** Written exercise **
Reproduce the article below on "Tupperwaregate" and food blogging word for word, from its headline to its last line.

** Excerpt provided **

·····

"Tupperwaregate" and What It's Confirmed About Food Blogging

The leftovers that pulled back the curtain on the industry.
ILLUSTRATOR Jasrelle Serrano

Etiquette is made up of many fine lines. It is, for example, considered crass to voluntarily ask for seconds, but equally impolite to refuse the host scooping up extra forkfuls of spaghetti onto your plate. Nowadays, those lines are just getting blurrier and blurrier, but with the Internet mixed in, those lines become a squiggly mess.

So when a blogger attended a massive food event last week ready with Tupperware for leftovers, the Internet was quick to pounce (no thanks to the fellow blogger who dutifully status-posted the whole issue). The lesson could've quickly ended as a reminder about manners. You can graciously accept takeaway only when they're offered but you can't come in expecting it. Period. Life moves on.

·····

** Given material **
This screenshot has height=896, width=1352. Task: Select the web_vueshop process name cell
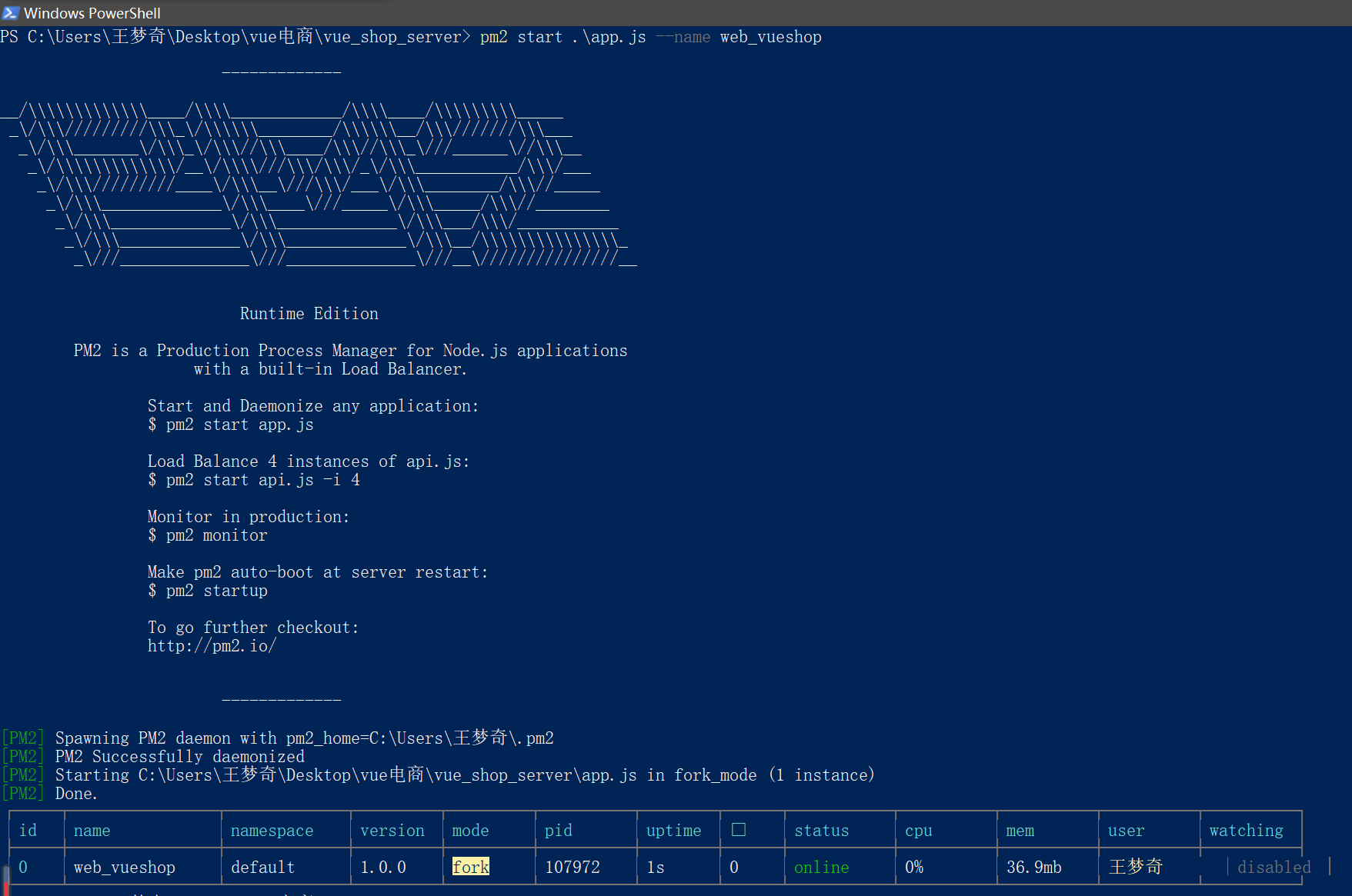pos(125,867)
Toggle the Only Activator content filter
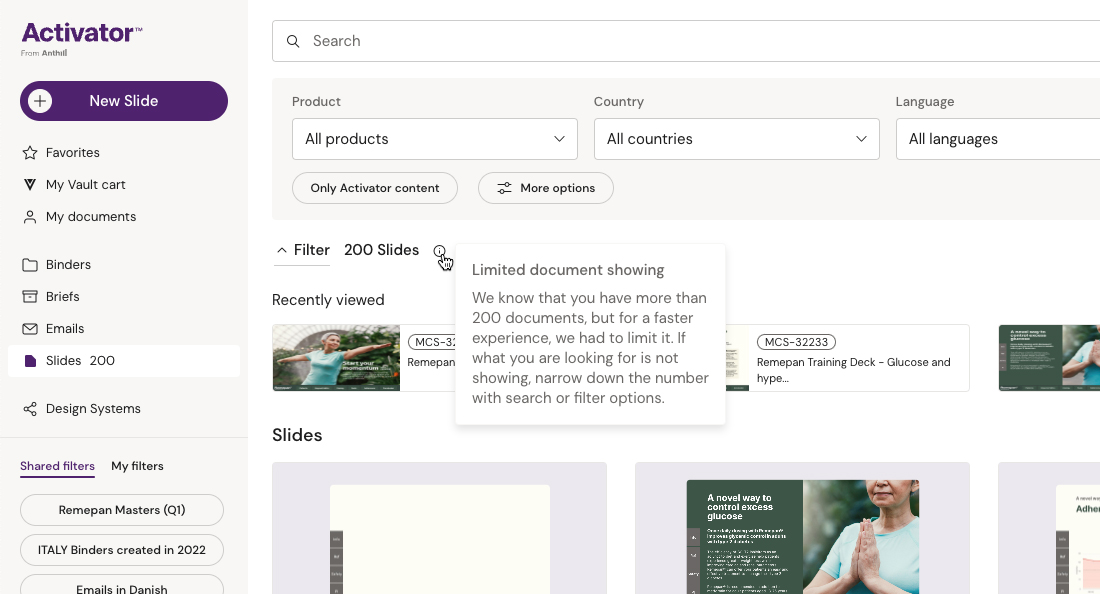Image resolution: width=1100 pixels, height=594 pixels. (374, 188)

·····

** The output **
"Tupperwaregate" and What It's Confirmed About Food Blogging

The leftovers that pulled back the curtain on the industry.
ILLUSTRATOR Jasrelle Serrano

Etiquette is made up of many fine lines. It is, for example, considered crass to voluntarily ask for seconds, but equally impolite to refuse the host scooping up extra forkfuls of spaghetti onto your plate. Nowadays, those lines are just getting blurrier and blurrier, but with the Internet mixed in, those lines become a squiggly mess.

So when a blogger attended a massive food event last week ready with Tupperware for leftovers, the Internet was quick to pounce (no thanks to the fellow blogger who dutifully status-posted the whole issue). The lesson could've quickly ended as a reminder about manners. You can graciously accept takeaway only when they're offered but you can't come in expecting it. Period. Life moves on.